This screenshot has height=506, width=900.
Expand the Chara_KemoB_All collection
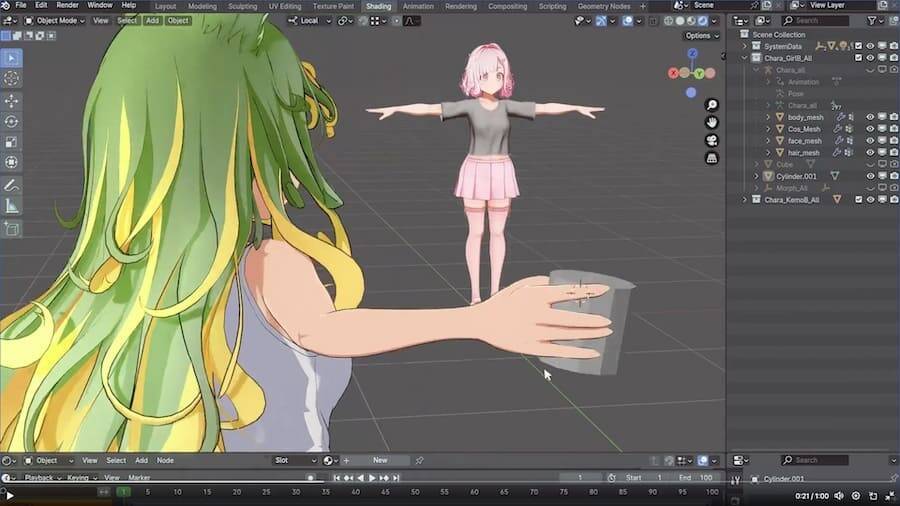[x=745, y=200]

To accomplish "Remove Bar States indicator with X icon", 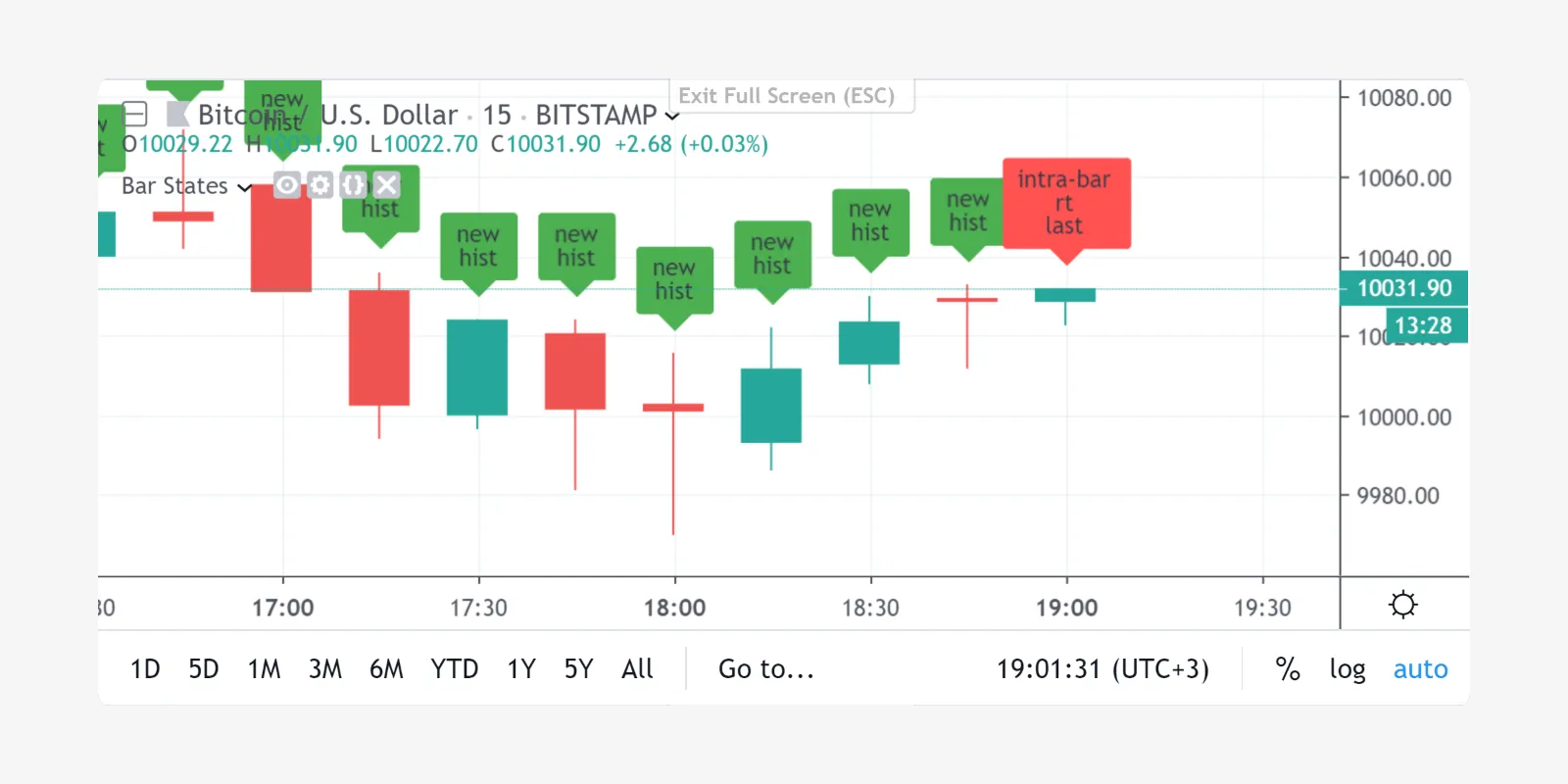I will (387, 185).
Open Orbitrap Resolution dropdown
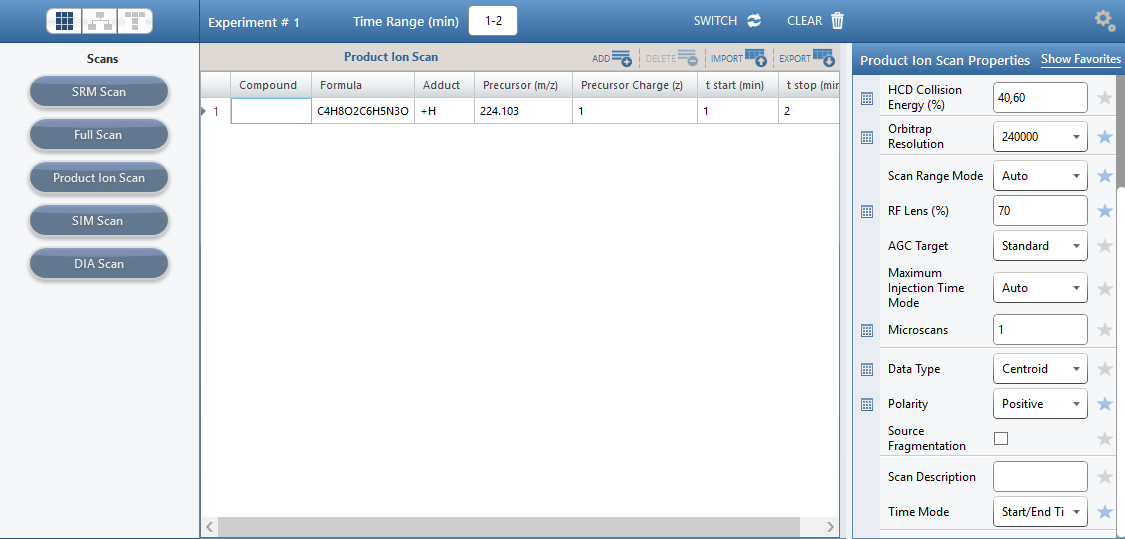This screenshot has width=1125, height=539. (x=1040, y=137)
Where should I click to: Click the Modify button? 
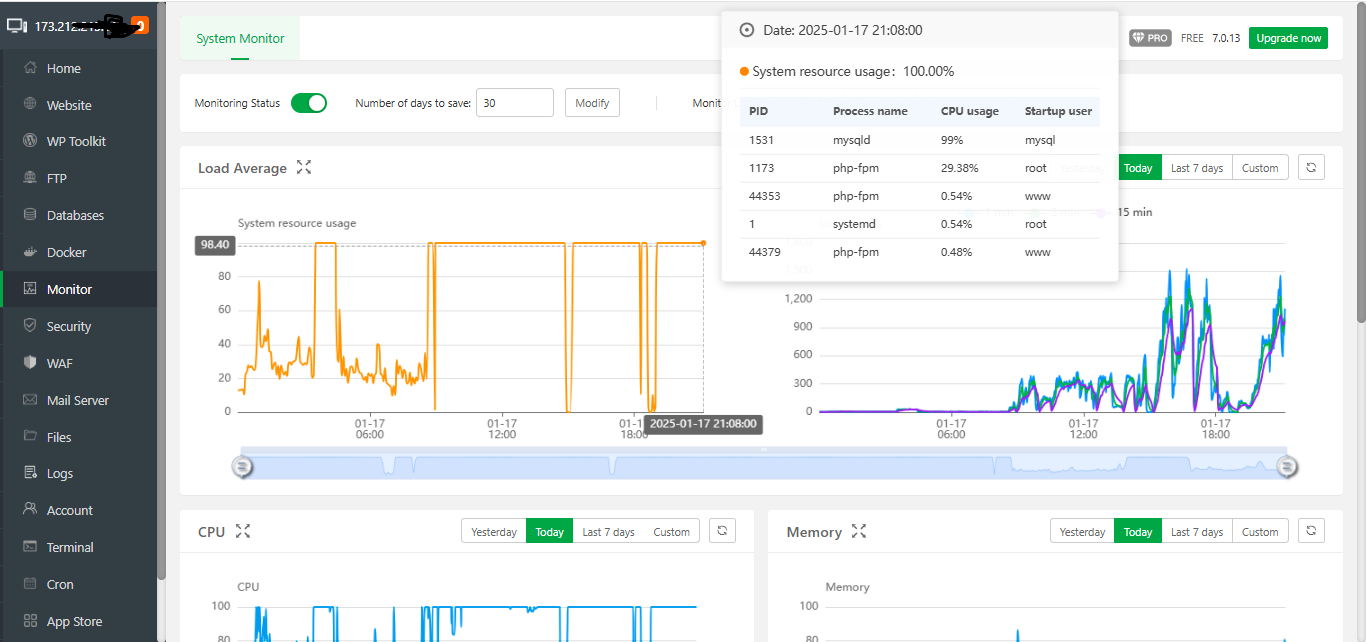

*Exercise aim:* Reproduce the records above exactly, but only from the line containing "Open Orbitrap Resolution dropdown" through the last line, both included, and without any pictures.

*Result below:*
Open Orbitrap Resolution dropdown
This screenshot has width=1125, height=539. (x=1040, y=137)
Where should I click to: Click the Modify button? 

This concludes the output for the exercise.